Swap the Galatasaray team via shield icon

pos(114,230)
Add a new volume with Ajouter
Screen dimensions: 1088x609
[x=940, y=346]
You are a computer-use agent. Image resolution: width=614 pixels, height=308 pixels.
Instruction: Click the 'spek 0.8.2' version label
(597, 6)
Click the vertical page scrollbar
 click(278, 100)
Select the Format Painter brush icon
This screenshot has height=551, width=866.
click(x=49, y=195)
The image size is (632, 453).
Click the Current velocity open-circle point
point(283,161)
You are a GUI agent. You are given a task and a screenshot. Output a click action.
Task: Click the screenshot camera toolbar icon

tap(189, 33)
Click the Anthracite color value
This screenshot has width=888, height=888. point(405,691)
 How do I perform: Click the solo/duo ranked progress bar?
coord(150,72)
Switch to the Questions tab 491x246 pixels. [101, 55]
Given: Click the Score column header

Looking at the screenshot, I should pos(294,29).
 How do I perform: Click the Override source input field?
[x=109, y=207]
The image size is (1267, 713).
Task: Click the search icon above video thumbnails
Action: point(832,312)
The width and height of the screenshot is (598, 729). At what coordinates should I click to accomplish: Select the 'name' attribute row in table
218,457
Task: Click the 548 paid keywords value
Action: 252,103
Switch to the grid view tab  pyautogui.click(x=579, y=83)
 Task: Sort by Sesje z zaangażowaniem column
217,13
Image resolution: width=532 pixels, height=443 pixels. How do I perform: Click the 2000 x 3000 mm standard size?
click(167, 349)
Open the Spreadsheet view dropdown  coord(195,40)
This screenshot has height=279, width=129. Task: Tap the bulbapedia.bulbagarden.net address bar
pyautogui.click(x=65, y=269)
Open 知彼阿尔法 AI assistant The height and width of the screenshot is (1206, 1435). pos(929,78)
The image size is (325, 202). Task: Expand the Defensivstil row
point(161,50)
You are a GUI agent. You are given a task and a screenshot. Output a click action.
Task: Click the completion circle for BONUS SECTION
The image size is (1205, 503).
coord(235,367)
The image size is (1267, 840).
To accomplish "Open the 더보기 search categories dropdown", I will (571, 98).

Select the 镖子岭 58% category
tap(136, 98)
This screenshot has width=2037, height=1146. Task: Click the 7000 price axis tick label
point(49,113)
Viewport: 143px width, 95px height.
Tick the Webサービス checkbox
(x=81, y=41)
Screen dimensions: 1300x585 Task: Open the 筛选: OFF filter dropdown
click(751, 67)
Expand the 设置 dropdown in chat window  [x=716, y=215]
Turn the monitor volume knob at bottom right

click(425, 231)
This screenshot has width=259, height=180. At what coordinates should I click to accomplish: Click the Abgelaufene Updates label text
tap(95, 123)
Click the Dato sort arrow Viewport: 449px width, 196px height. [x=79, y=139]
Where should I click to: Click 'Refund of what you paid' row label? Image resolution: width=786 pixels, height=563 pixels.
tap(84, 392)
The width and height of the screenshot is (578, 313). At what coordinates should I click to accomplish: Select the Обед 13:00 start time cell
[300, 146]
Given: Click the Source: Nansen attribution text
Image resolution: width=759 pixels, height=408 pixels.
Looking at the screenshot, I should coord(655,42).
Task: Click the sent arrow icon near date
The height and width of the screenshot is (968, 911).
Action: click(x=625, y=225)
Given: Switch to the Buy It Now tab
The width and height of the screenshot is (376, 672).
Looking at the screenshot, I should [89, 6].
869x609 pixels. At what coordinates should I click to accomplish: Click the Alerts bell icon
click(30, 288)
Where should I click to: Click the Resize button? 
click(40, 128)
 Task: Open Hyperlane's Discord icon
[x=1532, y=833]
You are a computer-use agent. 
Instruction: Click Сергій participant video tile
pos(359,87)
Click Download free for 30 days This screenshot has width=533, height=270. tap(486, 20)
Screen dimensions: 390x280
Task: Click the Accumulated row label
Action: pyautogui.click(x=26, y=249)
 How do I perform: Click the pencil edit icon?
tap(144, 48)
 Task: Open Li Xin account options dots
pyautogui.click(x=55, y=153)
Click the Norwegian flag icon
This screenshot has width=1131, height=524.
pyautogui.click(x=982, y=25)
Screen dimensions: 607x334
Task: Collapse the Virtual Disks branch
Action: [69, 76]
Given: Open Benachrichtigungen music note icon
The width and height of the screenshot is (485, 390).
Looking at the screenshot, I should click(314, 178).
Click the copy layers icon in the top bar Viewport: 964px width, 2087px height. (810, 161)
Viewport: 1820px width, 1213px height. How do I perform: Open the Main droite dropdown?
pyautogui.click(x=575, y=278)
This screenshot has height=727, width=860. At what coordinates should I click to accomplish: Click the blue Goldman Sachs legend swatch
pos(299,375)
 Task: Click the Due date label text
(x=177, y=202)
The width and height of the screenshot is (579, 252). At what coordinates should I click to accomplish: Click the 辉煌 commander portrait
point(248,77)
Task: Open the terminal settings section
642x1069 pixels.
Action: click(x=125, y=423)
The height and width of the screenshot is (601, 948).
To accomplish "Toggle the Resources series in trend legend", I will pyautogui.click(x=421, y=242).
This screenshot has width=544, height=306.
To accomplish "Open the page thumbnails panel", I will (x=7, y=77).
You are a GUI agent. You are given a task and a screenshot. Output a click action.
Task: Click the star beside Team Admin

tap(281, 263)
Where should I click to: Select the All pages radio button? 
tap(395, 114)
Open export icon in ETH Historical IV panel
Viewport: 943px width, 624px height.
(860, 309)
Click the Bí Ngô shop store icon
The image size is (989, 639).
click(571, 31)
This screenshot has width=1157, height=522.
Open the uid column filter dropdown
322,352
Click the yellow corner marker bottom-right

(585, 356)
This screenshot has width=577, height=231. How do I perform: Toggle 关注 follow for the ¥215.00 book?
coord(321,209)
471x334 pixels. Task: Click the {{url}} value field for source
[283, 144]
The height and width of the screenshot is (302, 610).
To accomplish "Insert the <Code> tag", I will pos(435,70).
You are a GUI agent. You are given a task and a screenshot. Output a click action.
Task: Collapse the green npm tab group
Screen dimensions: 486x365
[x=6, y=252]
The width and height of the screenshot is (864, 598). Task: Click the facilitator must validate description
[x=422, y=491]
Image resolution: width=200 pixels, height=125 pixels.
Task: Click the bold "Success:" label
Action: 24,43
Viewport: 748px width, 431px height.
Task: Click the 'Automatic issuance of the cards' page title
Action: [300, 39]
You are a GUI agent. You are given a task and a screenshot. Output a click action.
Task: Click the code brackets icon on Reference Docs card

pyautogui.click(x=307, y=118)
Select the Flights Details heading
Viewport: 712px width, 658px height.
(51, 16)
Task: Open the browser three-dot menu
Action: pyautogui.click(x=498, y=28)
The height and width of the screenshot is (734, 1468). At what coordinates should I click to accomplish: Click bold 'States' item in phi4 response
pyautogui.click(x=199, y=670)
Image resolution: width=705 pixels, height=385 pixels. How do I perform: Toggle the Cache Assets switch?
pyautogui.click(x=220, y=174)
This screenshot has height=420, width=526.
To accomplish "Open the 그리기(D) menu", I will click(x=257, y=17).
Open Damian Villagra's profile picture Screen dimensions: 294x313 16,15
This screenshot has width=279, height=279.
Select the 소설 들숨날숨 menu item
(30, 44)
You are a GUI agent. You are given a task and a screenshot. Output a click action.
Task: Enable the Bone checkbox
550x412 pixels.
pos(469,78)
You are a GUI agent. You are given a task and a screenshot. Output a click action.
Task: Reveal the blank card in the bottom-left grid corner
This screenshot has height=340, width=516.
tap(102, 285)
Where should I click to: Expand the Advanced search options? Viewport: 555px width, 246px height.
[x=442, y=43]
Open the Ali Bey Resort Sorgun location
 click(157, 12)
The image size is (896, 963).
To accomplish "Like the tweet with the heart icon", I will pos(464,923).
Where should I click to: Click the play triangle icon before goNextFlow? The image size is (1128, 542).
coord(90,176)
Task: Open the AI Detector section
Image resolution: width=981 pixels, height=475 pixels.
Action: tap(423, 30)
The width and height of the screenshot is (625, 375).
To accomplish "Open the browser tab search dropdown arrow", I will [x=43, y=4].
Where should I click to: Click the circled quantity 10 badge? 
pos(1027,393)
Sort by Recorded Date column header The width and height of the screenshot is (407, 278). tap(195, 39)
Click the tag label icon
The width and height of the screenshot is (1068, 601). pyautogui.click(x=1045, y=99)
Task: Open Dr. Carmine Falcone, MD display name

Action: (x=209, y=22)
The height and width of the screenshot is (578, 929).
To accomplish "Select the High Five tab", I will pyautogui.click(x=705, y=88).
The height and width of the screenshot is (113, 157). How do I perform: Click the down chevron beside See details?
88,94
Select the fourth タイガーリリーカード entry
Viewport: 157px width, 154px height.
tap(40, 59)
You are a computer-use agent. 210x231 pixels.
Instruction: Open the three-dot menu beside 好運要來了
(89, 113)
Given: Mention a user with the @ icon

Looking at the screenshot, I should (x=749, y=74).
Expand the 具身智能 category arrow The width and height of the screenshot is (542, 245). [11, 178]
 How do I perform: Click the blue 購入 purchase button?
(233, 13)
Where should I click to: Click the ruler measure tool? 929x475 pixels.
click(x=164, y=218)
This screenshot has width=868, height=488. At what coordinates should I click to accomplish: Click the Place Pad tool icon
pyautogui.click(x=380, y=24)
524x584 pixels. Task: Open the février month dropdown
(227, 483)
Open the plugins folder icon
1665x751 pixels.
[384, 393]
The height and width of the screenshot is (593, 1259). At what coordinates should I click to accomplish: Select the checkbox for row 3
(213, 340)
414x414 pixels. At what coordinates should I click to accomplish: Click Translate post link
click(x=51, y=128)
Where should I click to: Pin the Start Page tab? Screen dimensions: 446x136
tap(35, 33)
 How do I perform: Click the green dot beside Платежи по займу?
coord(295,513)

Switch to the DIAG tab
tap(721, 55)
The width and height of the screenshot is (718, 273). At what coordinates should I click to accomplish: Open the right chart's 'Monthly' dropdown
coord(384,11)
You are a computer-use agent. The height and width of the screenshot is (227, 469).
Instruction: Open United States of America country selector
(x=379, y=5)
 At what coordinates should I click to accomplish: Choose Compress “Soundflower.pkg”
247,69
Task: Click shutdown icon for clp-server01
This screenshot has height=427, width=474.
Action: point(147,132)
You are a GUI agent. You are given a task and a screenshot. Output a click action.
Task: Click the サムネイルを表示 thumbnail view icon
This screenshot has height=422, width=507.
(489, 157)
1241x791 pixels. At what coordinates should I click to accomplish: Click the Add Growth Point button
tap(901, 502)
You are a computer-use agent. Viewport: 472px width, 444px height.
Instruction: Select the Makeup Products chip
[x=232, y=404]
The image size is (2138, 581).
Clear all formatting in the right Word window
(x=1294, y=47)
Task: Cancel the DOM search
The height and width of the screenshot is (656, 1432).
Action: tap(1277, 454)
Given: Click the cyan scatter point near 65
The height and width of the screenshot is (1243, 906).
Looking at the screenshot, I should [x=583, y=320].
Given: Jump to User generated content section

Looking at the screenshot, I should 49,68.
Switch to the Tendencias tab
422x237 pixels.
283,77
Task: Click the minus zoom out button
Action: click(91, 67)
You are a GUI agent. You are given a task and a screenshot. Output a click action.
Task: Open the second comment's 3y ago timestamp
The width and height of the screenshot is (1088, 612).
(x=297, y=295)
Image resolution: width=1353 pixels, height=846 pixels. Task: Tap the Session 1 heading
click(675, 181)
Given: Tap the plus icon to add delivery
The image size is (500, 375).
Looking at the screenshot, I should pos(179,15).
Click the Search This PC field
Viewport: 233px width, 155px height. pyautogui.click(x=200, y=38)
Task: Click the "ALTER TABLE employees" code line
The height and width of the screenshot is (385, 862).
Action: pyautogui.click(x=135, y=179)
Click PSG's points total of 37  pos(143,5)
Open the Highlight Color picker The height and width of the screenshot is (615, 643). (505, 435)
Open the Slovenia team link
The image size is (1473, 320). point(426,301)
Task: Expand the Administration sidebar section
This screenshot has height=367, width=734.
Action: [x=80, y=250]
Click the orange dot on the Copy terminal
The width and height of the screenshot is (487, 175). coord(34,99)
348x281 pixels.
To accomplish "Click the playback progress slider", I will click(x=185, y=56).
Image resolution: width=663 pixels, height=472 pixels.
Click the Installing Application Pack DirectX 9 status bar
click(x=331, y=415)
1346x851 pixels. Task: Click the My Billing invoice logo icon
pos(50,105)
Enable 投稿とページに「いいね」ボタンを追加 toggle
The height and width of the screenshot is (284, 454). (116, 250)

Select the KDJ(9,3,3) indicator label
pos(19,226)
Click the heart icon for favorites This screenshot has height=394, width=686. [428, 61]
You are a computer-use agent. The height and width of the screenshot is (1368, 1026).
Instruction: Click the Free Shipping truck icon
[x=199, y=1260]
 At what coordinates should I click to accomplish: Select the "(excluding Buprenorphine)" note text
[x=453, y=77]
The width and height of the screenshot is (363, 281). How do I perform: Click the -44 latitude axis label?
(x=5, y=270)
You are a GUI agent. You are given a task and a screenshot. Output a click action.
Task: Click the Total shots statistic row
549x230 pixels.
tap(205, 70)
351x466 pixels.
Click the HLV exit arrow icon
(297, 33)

-- Problem --
Scan the listing for the string "grid". Copy each line that has it.

-- Task output --
Switch to the grid view tab  pyautogui.click(x=579, y=83)
Task: Reveal the blank card in the bottom-left grid corner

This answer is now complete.